## TEXT
──────────

Vulnerability assessment of monumental masonry structures including uncertainty

This thesis by Francesca Romana Contrafatto aims to investigate the vulnerability assessment of complex monumental structures, considering the uncertainties on the mechanical characterization of materials. The range of material properties suggested by the Italian code for masonry buildings is considered and tested for the case of monumental buildings.

 

The church of Santa Maria del Mar, in Barcelona, has been chosen by the author as a case study. The vulnerability of a macro-element, representative for a typical transversal bay of the church has been studied under in-plane seismic loads. The capacity of the structure has been evaluated through a non-linear static analysis performed with a two-dimensional (2D) Finite Element (FE) Model of the selected macro- element.

 

The uncertainties related to the material mechanical proprieties are taken into account by analyzing a population of possible instances of the structure. The effect of the uncertainties on the structural seismic response is discussed. Fragility curves are derived to express the vulnerability of the structure in terms of the probability of damage for different seismic scenarios.

Seismic risk and vulnerability assessment of masonry structures

The seismic risk is a probabilistic measure defined as the product of three factors: seismic hazard of the site, seismic vulnerability of the existing structures and seismic exposition of the site. All of these parameters are probabilistic measures. The seismic hazard is defined as the probability that in a certain time t a seismic phenomenon with an intensity equal or higher to a certain value Sk occurs. Hence, this parameter is a measure of the destructive potential of the seismic events, occurring in a certain site.

──────────

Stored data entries
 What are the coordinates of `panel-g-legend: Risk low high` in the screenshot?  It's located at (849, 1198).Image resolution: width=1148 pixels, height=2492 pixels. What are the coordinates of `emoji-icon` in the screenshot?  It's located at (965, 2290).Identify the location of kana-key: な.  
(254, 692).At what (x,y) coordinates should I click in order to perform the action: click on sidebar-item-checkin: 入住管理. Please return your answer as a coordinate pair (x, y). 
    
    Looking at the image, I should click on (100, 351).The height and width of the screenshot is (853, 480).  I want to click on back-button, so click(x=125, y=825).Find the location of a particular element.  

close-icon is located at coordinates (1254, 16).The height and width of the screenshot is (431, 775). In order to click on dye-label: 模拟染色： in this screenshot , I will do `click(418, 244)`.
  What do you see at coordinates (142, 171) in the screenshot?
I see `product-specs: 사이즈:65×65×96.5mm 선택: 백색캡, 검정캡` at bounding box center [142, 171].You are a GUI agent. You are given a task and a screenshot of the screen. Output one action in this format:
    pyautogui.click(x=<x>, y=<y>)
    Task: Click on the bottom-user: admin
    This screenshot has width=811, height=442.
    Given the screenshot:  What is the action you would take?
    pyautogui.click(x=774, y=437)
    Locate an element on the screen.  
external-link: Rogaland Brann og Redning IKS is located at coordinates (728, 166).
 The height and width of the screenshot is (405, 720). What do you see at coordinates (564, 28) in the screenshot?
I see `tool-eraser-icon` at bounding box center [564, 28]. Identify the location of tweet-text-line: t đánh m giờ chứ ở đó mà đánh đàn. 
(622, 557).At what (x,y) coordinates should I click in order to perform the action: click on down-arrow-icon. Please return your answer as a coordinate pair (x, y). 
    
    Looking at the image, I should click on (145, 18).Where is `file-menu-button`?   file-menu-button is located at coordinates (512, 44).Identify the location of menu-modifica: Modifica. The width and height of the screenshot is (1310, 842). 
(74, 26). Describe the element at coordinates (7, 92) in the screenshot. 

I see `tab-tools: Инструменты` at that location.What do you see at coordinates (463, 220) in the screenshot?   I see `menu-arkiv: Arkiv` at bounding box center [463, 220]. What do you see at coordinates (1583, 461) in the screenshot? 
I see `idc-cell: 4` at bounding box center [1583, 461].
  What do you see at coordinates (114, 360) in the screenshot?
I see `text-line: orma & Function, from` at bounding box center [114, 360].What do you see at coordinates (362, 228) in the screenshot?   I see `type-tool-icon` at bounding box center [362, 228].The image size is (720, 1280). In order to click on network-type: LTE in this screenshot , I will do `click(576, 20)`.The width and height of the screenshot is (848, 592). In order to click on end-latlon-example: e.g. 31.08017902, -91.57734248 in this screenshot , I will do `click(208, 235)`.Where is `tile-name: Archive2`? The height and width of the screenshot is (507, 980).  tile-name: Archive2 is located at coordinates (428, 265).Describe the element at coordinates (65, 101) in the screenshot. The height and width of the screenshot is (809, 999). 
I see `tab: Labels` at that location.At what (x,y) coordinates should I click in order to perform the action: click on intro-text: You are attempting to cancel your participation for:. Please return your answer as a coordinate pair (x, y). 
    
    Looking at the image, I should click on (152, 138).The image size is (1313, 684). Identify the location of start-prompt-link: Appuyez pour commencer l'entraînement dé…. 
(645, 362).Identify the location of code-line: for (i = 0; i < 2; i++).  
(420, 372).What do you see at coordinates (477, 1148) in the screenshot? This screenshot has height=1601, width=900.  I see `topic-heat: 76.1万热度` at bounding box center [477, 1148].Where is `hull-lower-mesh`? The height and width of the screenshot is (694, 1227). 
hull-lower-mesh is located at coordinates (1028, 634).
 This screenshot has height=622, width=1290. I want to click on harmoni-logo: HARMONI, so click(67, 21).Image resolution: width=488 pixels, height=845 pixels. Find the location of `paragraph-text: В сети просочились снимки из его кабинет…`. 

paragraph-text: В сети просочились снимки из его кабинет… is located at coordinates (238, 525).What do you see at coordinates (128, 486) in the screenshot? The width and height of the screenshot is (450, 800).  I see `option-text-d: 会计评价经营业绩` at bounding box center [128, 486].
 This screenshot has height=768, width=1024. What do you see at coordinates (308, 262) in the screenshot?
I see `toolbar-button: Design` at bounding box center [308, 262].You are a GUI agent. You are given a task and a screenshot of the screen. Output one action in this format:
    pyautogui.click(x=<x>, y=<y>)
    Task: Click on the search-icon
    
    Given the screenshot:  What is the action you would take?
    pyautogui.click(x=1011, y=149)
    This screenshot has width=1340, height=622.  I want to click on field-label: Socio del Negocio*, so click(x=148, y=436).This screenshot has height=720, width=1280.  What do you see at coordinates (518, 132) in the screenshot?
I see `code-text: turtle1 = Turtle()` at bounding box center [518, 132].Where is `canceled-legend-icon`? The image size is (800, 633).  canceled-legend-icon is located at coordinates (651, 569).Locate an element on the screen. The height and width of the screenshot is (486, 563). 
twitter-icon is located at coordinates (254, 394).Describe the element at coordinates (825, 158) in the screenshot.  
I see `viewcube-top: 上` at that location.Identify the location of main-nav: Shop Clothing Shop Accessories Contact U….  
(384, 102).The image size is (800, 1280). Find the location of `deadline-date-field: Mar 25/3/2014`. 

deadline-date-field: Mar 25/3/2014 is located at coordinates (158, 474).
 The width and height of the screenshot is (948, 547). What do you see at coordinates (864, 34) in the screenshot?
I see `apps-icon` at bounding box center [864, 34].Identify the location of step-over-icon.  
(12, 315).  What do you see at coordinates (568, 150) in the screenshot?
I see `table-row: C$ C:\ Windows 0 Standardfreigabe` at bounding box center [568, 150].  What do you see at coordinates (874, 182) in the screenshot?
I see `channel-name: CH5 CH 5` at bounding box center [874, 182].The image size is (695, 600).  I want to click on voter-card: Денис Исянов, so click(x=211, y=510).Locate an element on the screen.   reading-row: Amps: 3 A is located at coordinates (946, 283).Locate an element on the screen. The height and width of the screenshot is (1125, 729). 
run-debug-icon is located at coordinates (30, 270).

──────────

## INSTRUCTION A
Answer these questions using the thesis summary:
(i) Which church was chosen as the case study, and in what city is it located?
(ii) What type of analysis was used to evaluate the capacity of the structure?
(iii) In what terms do the fragility curves express the vulnerability of the structure?
## INSTRUCTION B
Name every factor whose product defines seismic risk according to the thesis summary.
## INSTRUCTION C
Write the next part of the thesis summary, continuing after its final sentence.

## ANSWER SECTION A
(i) The church of Santa Maria del Mar, in Barcelona.
(ii) A non-linear static analysis, performed with a two-dimensional (2D) Finite Element (FE) Model of the selected macro-element.
(iii) In terms of the probability of damage for different seismic scenarios.

## ANSWER SECTION B
- Seismic hazard of the site
- Seismic vulnerability of the existing structures
- Seismic exposition of the site

## ANSWER SECTION C
 

The second factor of risk refers to the existing building(s). It represents the probability of occurrence of a certain damage grade for a given level of seismic intensity. Thus, this factor is strictly dependent on the performance of the structure and on its state of maintenance.

 

The last factor refers to the potential social, economic and artistic loss expected for a given damage grade. Therefore, the latter is related to the destination of use at the scale of the single building, to the density of the existing buildings at the territorial scale and in any case to their historical and architectonical worth.

 

Since the seismic risk is defined as the product of the above-mentioned three factors, if one of those factors is negligible, the risk assumes a very low value. On the other hand, if all the factors are significant, the seismic risk is high. It is worth noticing that since it is not possible acting on the existing hazard and exposition, a proper approach to assess and reduce the vulnerability of the existing heritage is essential to reduce the seismic risk.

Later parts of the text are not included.